Developments in smart sensing technology will match this development by improving the capabilities of smart devices to the point where their temperature, vibration, smell and touch sensing will enable them to detect problems far better than even humans can. Predictive maintenance will be the new standard for plants and automated work orders, ensuring that maintenance planning meetings cease to exist with scheduled (preventative) maintenance a distant memory. 

Efficiency has been a key driver for production for many years, emerging technologies will help them to make the next quantum leap. As plants shift from the use of 3D CAD systems and simulation software towards Virtual Reality tools, processes will be given a virtual dummy run before a physical build is set in motion, enabling output to be thoroughly assessed in advance.

Personalised for the masses 

In the consumer world, this capacity for virtual experiences will drive increased demand for personalisation and on-demand products, with purchases only initiated once shoppers have had the chance to experience and develop individual product specifications. This new demand will be met by a highly customised and varied product production phase, made possible by increasing levels of automation. In fact, ideas that we never thought possible will become a reality as complex processes can be delivered far more quickly. This sharp turn in consumer demand will also mean plants are no longer continuously making stock but moving to an era of developing products and delivering them in one go as part of smarter supply chain integration. 

A factory of robots 

Life in plants will also take on new meaning with smart sensing introducing a mix of human and robotic workers to the factory floor. Working in cages will be a thing of the past for robots, as humans accept that safe integration is a no longer a cause for concern. Even production lines will be populated with autonomous robots, which will be able to conduct activity all over the facility. Flexibility in programming will mean that even complex packaging processes will be tackled by enhanced automation, bringing an end to scenarios such as staff spending 8 hours in fridges packing meat. Instead, robots will share equal workloads. Manufacturers will reach a peak in flexibility where they can change products, volumes, batch sizes and match demand much quicker than ever before. Overall, software and intelligent devices will largely remove the need for human intervention at all, especially within food and beverage plants where staff today are still manually interacting with the automated processes. 

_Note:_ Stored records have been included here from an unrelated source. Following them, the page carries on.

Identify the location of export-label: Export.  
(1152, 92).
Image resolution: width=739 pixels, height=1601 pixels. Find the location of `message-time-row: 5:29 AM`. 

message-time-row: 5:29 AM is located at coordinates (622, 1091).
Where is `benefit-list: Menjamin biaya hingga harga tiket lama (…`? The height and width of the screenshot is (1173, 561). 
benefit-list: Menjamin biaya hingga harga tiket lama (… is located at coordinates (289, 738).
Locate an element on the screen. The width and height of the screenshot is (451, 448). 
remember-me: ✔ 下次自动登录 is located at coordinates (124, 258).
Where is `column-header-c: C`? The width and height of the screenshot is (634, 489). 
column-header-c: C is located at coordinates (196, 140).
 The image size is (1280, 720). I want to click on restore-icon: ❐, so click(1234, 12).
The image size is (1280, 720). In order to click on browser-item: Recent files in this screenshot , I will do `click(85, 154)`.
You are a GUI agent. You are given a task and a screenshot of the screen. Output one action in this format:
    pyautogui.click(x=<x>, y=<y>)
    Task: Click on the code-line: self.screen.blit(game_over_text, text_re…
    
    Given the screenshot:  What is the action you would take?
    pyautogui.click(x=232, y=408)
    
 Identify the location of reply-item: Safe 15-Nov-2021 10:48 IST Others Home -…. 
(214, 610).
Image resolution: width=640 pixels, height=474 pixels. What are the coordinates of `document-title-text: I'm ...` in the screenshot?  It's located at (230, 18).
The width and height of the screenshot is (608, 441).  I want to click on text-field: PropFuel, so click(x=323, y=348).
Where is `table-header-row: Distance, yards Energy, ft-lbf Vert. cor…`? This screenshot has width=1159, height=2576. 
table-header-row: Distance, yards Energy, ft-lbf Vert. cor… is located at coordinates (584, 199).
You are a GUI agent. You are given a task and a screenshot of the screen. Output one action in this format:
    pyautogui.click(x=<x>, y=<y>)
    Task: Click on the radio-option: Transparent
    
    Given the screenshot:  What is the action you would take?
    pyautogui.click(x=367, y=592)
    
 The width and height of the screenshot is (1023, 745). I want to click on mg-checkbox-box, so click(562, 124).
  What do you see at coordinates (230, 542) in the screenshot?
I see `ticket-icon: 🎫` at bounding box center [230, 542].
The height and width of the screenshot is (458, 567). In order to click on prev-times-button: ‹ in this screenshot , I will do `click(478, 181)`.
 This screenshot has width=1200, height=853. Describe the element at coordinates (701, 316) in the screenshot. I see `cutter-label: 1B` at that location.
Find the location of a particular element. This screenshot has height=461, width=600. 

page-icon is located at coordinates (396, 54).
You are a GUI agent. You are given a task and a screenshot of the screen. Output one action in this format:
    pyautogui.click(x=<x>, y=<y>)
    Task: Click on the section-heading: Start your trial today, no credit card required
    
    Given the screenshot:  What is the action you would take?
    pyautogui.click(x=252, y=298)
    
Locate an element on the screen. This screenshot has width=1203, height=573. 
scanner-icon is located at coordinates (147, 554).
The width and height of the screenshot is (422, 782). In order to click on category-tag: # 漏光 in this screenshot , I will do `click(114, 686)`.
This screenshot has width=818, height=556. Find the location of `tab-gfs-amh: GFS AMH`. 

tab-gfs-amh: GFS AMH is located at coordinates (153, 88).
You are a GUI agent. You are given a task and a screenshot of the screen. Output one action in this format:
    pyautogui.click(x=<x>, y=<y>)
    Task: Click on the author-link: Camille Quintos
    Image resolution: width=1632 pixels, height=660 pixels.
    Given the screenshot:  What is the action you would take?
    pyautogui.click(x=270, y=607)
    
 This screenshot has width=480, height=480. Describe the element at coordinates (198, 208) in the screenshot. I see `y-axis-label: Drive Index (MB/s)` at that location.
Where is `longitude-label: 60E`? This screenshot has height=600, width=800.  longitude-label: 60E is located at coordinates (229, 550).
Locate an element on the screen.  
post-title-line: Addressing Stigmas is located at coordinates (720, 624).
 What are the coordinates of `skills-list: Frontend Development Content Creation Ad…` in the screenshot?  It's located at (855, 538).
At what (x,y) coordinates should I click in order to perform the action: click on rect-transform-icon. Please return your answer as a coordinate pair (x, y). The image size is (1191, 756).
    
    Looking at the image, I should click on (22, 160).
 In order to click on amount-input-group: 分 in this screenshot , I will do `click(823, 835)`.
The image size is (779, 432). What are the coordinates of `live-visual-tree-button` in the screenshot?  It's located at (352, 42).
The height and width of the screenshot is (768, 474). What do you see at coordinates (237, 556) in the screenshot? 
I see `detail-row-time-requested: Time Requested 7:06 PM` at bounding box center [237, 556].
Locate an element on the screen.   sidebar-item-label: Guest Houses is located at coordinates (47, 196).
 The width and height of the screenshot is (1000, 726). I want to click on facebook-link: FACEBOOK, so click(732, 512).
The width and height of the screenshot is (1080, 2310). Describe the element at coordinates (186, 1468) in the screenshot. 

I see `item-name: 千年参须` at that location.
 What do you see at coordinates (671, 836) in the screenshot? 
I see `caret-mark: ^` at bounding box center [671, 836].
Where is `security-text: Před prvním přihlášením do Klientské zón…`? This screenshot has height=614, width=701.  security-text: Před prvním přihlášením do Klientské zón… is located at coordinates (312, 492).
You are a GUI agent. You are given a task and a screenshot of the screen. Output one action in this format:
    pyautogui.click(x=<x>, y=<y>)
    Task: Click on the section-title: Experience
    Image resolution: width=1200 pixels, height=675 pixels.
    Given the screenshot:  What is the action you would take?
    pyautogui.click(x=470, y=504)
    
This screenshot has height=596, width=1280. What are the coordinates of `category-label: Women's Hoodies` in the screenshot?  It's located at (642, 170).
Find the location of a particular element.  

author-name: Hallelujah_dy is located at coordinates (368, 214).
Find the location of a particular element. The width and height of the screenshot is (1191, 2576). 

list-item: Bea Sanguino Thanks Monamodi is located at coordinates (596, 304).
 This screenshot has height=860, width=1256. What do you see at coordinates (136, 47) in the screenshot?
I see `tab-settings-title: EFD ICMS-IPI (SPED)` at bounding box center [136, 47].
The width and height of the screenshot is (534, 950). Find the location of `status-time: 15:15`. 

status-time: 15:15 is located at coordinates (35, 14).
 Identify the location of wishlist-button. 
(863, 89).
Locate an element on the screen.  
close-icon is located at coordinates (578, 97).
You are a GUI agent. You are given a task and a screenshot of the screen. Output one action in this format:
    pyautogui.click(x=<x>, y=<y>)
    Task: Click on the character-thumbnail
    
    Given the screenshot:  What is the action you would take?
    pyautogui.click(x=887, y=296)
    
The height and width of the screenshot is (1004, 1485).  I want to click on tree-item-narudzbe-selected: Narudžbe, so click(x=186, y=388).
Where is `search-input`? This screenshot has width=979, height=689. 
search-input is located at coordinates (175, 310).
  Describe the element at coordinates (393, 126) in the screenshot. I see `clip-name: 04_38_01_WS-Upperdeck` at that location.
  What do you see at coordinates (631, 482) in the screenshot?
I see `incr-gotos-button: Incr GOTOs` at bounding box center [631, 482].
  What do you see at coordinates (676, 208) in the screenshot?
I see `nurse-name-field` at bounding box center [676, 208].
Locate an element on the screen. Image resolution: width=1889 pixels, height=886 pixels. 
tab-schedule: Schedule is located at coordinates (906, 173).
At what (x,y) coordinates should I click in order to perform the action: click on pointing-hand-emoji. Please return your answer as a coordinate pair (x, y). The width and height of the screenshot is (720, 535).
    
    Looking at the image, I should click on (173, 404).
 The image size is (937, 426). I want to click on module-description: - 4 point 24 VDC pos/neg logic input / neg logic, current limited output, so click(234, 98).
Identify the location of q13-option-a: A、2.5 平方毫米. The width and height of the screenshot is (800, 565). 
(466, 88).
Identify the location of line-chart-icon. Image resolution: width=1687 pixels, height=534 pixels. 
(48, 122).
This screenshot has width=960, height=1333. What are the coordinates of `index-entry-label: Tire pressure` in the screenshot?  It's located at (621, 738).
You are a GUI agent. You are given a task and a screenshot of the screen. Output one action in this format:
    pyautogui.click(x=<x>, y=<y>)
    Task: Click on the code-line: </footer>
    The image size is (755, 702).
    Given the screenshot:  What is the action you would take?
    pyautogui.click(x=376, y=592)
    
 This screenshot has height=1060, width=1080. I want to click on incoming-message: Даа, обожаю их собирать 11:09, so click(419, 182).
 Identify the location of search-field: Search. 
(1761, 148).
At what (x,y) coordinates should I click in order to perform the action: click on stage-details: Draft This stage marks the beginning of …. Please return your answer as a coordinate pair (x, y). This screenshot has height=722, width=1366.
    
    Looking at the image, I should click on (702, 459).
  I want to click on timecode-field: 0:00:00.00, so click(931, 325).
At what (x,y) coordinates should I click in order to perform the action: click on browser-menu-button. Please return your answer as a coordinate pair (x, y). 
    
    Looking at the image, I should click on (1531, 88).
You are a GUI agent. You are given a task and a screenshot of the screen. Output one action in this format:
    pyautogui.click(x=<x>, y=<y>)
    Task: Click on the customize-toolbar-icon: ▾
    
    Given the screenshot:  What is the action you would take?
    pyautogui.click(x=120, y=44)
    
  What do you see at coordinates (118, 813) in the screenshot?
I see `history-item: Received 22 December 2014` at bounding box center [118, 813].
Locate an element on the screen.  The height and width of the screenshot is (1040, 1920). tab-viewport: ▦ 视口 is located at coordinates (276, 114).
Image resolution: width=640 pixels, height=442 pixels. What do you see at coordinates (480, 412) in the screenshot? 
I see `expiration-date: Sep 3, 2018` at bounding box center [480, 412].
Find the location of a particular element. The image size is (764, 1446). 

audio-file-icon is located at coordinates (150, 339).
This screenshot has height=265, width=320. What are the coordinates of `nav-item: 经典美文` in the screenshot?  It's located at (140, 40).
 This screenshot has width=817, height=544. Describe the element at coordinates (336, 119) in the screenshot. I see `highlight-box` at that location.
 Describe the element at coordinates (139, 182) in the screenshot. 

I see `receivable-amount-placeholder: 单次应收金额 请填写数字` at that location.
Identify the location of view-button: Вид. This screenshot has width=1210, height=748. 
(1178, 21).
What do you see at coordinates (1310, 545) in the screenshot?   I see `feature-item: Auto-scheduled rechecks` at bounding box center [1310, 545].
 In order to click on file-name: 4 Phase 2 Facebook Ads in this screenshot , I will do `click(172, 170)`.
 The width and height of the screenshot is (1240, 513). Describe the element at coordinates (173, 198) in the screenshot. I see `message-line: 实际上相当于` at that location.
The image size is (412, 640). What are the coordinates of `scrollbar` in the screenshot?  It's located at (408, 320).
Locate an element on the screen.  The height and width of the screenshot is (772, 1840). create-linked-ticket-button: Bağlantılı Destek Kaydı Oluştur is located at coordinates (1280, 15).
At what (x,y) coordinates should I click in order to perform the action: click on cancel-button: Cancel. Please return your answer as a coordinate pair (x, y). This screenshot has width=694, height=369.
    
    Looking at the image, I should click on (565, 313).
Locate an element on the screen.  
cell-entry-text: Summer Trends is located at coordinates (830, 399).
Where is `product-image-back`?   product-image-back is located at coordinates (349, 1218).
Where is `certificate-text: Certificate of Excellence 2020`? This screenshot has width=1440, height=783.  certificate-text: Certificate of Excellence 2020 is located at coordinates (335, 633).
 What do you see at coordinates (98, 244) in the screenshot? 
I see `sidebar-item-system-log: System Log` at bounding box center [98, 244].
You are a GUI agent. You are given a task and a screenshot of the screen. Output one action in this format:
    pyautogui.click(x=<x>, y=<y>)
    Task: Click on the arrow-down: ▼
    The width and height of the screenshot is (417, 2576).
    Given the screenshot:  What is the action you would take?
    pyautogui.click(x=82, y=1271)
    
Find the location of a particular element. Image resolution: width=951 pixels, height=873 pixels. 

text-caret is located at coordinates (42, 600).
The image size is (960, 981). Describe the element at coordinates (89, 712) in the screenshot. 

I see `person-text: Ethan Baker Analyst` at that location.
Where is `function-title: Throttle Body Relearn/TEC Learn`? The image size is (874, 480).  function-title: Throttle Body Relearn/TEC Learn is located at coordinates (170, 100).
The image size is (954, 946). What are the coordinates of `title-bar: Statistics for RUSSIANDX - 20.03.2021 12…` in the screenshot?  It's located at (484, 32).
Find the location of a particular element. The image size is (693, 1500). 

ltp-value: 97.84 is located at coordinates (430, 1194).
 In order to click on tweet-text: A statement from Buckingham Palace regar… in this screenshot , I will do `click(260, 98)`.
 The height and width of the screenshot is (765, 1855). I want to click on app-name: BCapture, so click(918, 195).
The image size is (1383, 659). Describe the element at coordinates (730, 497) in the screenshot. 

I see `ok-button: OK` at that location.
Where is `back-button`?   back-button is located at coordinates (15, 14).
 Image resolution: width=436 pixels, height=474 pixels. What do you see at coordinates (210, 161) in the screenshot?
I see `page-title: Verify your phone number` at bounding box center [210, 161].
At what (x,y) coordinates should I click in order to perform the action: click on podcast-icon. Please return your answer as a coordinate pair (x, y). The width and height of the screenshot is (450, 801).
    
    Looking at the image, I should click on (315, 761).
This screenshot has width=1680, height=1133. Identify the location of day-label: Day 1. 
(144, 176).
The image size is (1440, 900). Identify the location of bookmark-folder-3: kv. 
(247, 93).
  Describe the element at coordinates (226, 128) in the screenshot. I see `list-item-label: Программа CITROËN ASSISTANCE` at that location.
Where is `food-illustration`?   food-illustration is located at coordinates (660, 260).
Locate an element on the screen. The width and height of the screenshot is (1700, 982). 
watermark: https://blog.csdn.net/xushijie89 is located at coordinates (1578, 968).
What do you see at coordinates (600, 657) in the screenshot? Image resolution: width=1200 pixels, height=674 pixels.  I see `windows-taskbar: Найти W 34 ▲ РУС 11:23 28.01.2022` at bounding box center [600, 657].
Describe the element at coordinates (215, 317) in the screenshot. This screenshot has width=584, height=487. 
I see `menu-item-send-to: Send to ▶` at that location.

As a result of this activity, we’ll reach a peak in less than 30 years’ time where it will be ‘lights out’ for plants. The masses of data being created as part of the Industrial Internet of Things (IIoT) and the intelligence of smart devices will mean that factories can run harder for longer without being monitored from the physical location. As remote monitoring becomes sufficient, employees will no longer walk the plant unless engineers are dispatched to fix their repairs.